■ **Exercise instructions**:
Can you quote the entries below word for word, starting at the very first one and ending at the line that contains "will click(640, 40).", with that line included?

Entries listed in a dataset
──────────

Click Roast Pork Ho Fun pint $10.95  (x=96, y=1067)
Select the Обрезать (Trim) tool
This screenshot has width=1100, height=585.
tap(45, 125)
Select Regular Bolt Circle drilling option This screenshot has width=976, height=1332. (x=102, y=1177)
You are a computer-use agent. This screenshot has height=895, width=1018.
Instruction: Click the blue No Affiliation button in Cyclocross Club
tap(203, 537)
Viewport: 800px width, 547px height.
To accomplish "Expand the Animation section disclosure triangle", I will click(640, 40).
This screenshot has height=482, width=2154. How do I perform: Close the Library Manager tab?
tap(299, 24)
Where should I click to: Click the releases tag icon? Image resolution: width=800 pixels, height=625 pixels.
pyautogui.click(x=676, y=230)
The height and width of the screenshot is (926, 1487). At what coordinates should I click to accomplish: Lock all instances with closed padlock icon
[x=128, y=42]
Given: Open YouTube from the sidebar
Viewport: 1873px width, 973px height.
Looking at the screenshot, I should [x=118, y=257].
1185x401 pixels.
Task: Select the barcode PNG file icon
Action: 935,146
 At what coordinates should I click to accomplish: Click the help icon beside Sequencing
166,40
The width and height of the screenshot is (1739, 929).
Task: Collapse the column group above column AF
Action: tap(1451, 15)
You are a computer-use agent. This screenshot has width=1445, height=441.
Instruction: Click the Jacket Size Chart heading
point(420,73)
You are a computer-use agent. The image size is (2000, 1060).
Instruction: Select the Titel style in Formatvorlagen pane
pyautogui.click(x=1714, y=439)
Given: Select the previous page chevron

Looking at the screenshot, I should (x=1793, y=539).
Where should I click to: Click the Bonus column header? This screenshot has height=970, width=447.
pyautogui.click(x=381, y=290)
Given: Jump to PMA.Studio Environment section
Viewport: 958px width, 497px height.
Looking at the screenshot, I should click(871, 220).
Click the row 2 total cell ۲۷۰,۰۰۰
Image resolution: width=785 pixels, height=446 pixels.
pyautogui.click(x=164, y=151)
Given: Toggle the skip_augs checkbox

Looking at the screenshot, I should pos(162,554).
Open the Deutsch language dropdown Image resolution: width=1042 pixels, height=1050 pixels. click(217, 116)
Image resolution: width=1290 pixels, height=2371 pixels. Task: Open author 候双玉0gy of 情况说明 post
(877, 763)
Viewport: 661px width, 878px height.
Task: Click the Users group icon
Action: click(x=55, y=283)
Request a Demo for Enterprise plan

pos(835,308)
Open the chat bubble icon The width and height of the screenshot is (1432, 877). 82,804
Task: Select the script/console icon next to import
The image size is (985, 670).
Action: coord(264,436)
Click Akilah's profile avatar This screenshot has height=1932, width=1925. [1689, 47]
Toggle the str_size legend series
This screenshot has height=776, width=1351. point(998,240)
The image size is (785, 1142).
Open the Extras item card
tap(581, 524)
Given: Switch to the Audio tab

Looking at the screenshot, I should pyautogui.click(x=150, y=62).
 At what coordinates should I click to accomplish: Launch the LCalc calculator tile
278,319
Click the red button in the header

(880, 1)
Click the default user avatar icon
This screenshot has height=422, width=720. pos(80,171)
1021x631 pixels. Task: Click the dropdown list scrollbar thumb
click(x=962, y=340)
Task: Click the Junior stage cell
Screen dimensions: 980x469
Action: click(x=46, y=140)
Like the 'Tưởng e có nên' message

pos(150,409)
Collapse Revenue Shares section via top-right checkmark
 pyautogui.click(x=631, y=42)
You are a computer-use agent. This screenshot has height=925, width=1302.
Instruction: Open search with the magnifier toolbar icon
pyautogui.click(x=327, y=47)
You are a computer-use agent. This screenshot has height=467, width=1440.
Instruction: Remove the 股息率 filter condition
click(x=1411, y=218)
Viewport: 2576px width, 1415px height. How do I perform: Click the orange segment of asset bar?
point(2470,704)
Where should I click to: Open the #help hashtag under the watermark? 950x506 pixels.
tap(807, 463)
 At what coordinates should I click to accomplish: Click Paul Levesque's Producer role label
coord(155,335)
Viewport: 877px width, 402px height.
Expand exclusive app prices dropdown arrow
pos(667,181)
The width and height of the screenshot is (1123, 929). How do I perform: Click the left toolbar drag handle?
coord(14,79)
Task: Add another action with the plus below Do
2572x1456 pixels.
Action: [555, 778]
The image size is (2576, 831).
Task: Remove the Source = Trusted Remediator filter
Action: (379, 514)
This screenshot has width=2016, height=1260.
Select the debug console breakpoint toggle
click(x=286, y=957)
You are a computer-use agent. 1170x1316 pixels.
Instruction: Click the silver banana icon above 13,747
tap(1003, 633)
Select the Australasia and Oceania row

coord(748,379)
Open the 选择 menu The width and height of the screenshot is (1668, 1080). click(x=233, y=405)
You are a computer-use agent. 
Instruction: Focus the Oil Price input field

──────────

■ **Output of the exercise**:
Click Roast Pork Ho Fun pint $10.95  (x=96, y=1067)
Select the Обрезать (Trim) tool
This screenshot has width=1100, height=585.
tap(45, 125)
Select Regular Bolt Circle drilling option This screenshot has width=976, height=1332. (x=102, y=1177)
You are a computer-use agent. This screenshot has height=895, width=1018.
Instruction: Click the blue No Affiliation button in Cyclocross Club
tap(203, 537)
Viewport: 800px width, 547px height.
To accomplish "Expand the Animation section disclosure triangle", I will click(640, 40).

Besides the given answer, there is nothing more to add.